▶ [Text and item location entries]
-- start --

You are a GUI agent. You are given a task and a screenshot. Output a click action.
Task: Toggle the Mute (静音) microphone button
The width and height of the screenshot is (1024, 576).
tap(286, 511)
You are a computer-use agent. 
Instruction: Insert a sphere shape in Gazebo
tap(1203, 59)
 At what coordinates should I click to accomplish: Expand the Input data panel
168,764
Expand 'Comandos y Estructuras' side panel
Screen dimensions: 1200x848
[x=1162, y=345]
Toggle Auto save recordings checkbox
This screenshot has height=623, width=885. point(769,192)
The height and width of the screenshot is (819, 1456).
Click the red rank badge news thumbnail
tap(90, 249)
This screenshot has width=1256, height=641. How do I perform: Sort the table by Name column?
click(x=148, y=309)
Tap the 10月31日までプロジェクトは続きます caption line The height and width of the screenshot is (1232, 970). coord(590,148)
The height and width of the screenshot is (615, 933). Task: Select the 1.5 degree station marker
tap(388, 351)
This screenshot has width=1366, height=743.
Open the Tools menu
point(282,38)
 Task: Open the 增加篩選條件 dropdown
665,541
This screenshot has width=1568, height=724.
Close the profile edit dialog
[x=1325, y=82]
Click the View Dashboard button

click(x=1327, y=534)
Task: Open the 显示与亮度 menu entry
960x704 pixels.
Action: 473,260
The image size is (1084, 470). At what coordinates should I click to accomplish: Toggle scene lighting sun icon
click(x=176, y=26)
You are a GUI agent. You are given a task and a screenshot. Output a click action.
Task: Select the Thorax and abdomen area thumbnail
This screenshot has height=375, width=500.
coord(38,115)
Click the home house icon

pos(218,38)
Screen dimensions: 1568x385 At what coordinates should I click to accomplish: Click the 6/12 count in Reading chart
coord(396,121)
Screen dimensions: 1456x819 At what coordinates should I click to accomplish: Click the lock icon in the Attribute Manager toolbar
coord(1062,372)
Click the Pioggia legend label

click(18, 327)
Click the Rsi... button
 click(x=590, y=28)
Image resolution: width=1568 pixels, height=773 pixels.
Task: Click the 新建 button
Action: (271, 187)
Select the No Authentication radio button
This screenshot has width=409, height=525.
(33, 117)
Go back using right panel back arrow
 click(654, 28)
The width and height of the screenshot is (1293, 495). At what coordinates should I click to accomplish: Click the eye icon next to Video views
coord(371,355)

-- end --

▶ [TASK DETAILS] Copy out, with no changes, the part of the records that starts at the line containing "Go back using right panel back arrow" and continues to the end of the records.

▶ [CORRECT ANSWER]
Go back using right panel back arrow
 click(654, 28)
The width and height of the screenshot is (1293, 495). At what coordinates should I click to accomplish: Click the eye icon next to Video views
coord(371,355)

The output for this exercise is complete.